I have been thinking about Elo ratings recently, after analyzing my tactics ratings. I have a lot of questions about Elo: is it really predictive of performance? why don't we calibrate Elo to a quantitative strategy? can we really compare players across different eras? why not use an extended Kalman Filter instead of Elo? etc. One question I had which I consider here is, "what is the standard error of Elo?"

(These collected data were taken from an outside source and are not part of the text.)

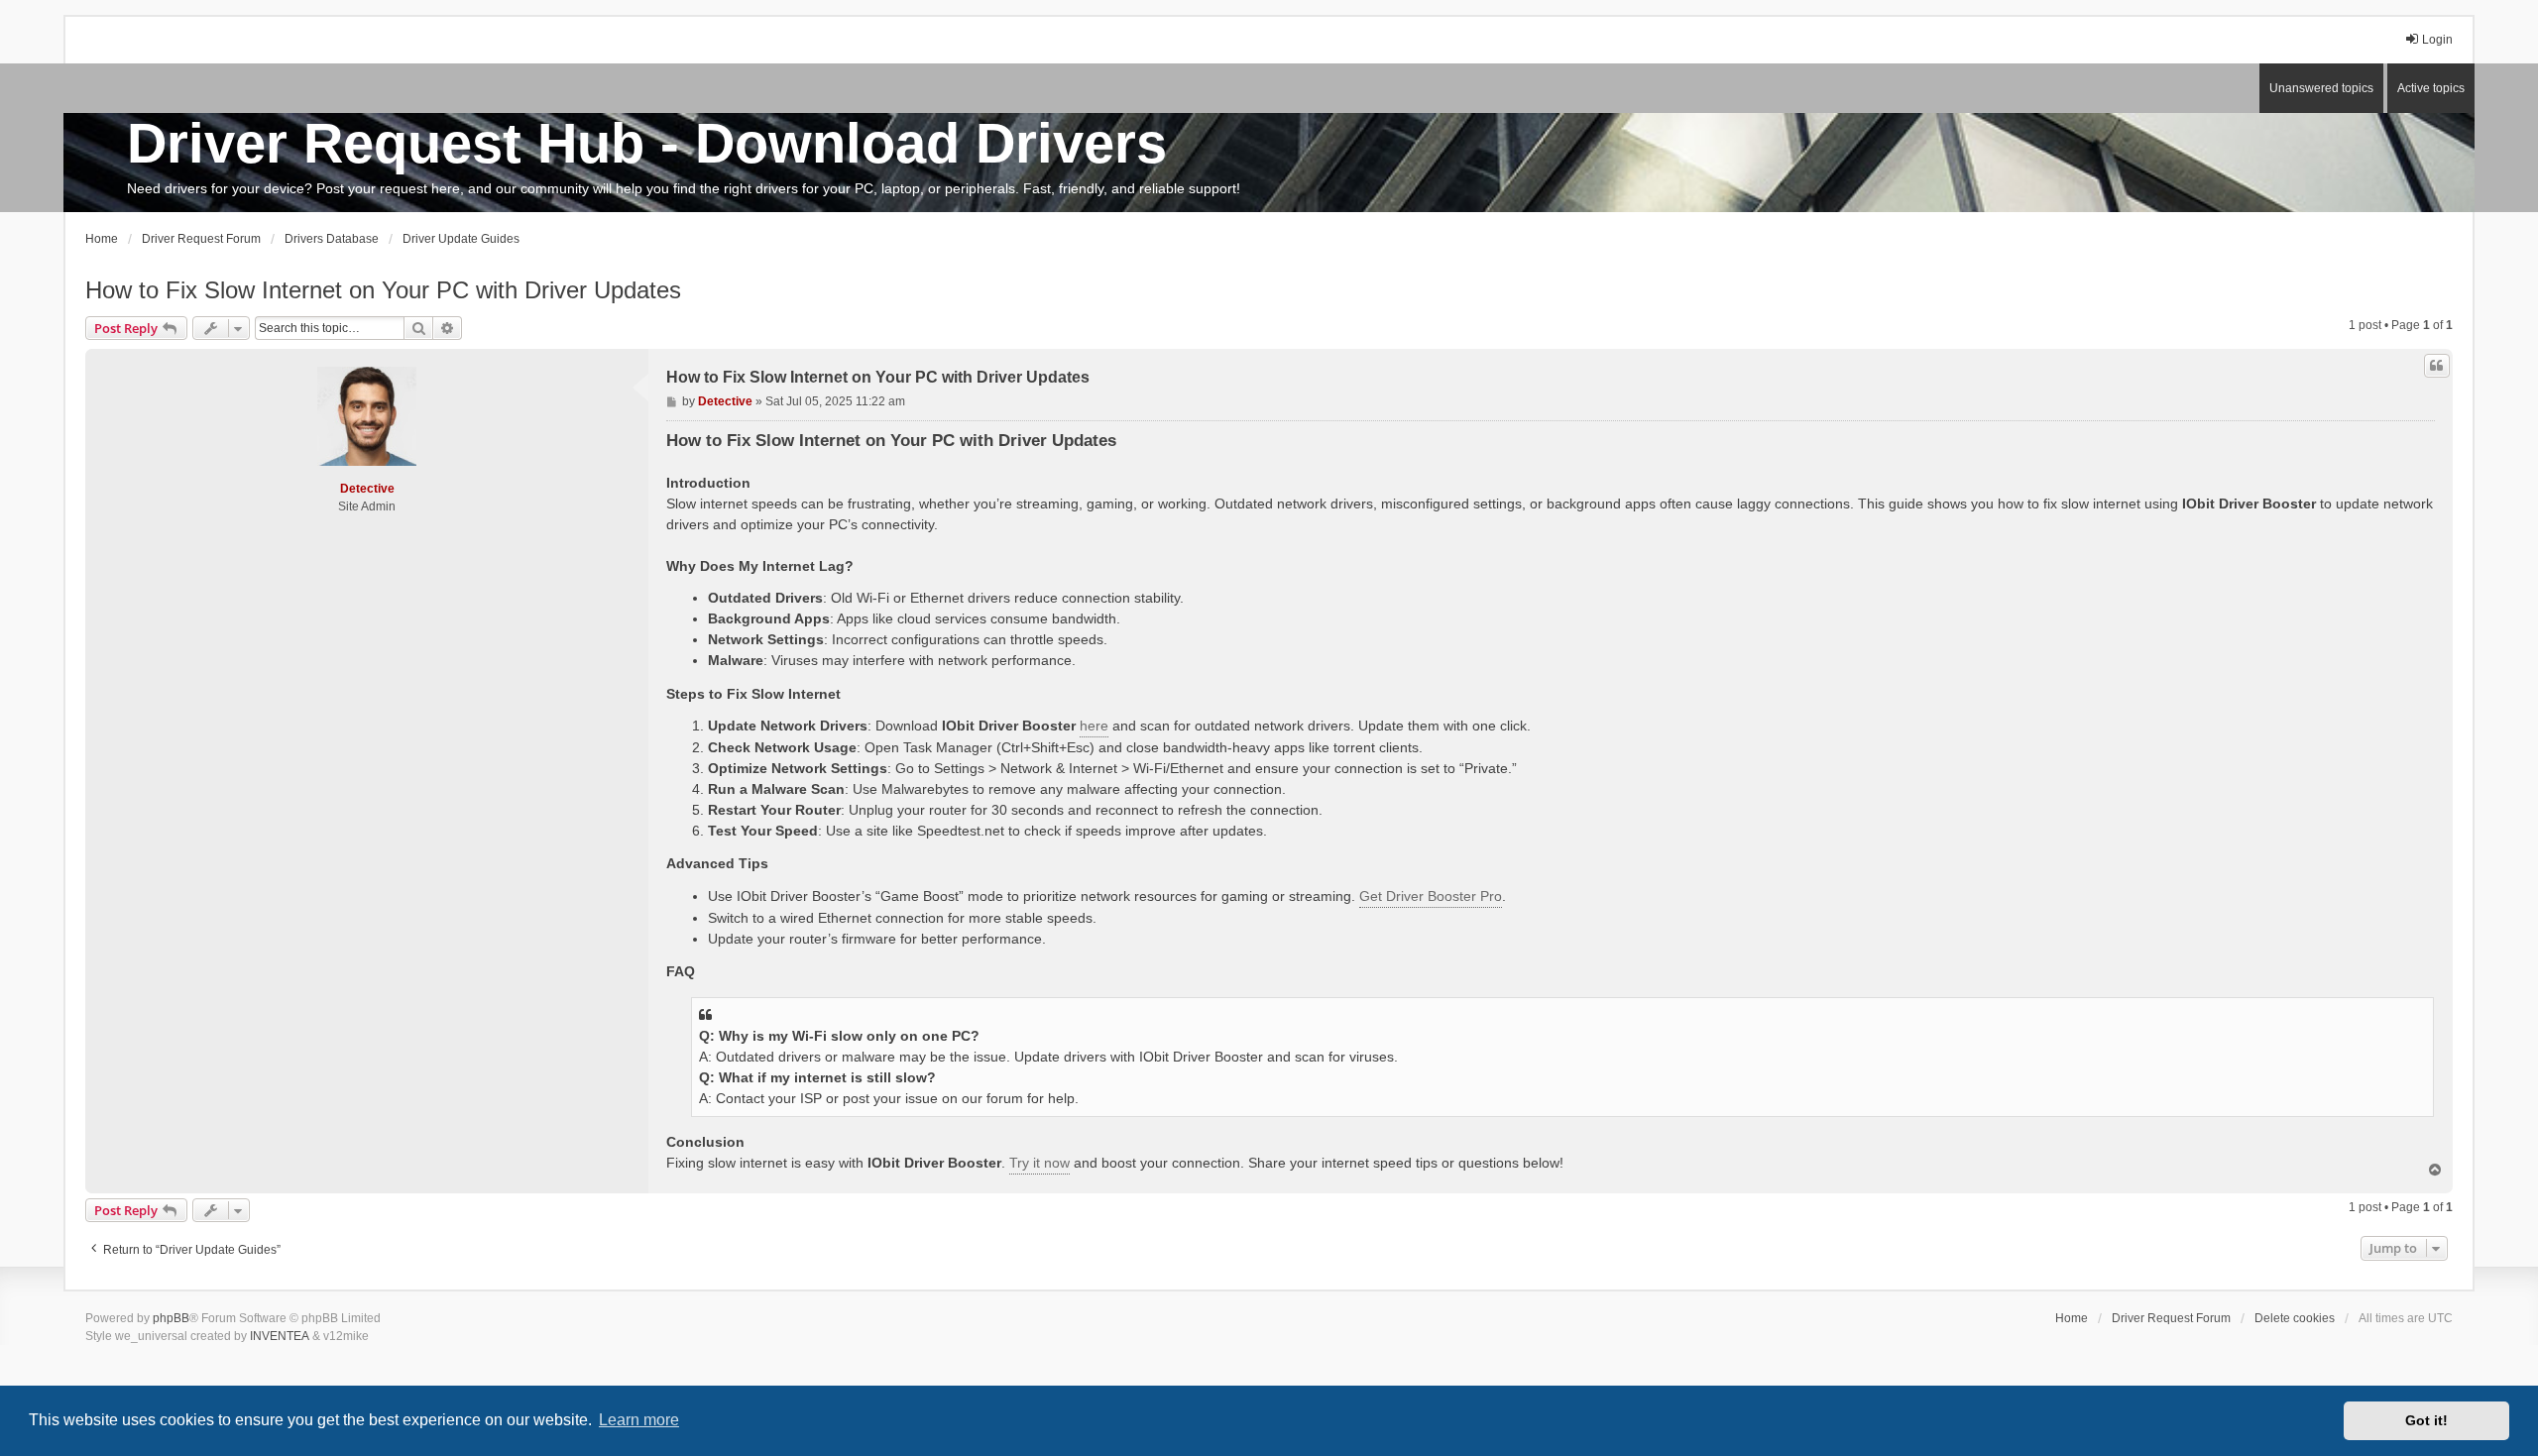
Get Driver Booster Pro (1430, 896)
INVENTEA (279, 1336)
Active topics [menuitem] (2431, 88)
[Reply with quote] (2437, 366)
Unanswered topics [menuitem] (2321, 88)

Consider two players. Let the difference in true abilities between them be denoted \(\Delta a\), and let the difference in their Elo ratings be \(\Delta r\). The difference in abilities is such that the odds that the first player wins a match between them is \(10^{\Delta a / 400}\). Note that the raw abilities and ratings will not be used here, only the differences, since they are only defined up to an arbitrary additive offset.

When the two play a game, both their scores are updated according to the outcome. Let \(z\) be the outcome of the match from the point of view of the first player. That is \(z=1\) if the first player wins, \(0\) if they lose, and \(1/2\) in the case of a draw. We update their Elo ratings by

$$ \Delta r \Leftarrow \Delta r + 2 k \left(z - g\left(\Delta r\right) \right), $$

where \(k\) is the \(k\)-factor (typically between 10 and 40), and \(g\) gives the expected value of the outcome based on the difference in ratings, with

$$ g(x) = \frac{10^{x/400}}{1 + 10^{x/400}}. $$

Because we add and subtract the same update to both players' ratings, the difference between them gets twice that update, thus the \(2\).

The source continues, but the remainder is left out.